| About this task |
An exact copy of the data is required; the images should not appear in it.

| Exercise material |
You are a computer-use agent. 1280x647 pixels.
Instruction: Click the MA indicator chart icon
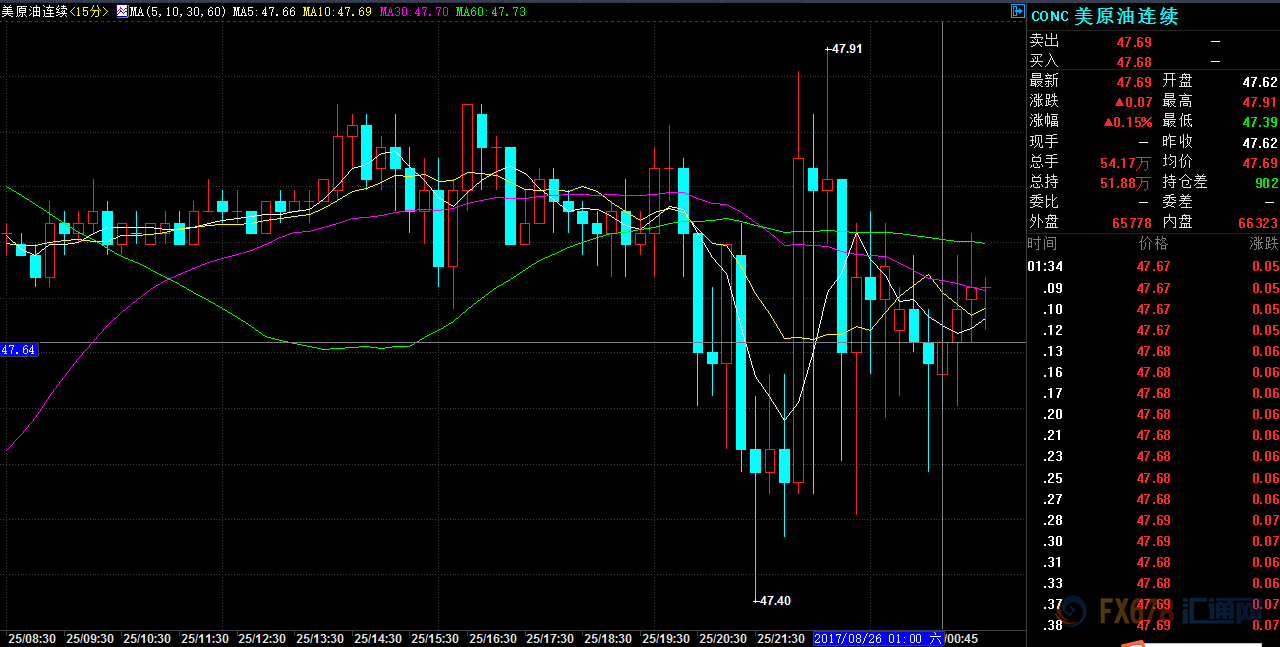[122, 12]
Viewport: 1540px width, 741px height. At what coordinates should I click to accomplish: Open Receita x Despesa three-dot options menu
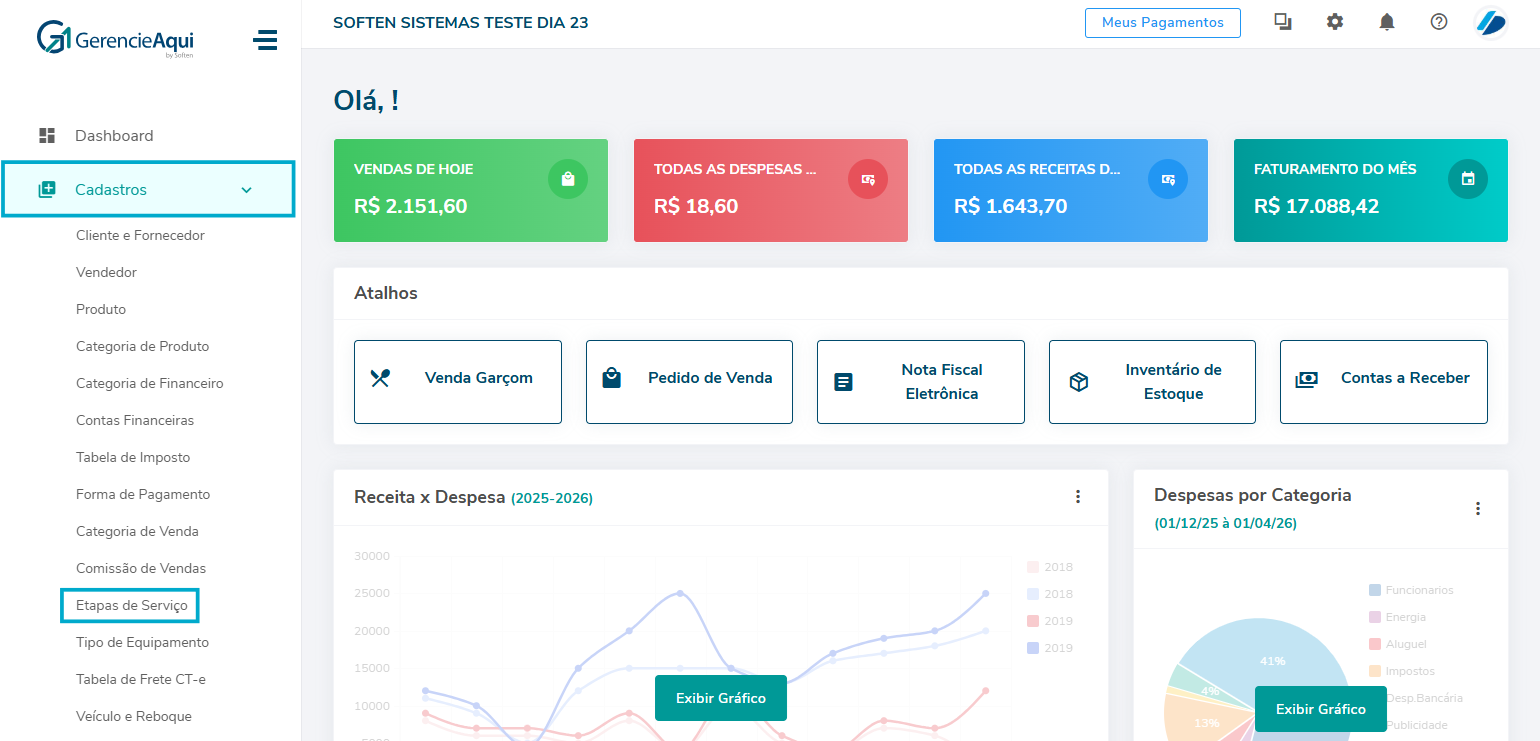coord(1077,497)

| Task response |
You are a computer-use agent. 1280x647 pixels.
Instruction: Click the MA indicator chart icon
[122, 12]
Viewport: 1540px width, 741px height. At what coordinates should I click to accomplish: Open Receita x Despesa three-dot options menu
coord(1077,497)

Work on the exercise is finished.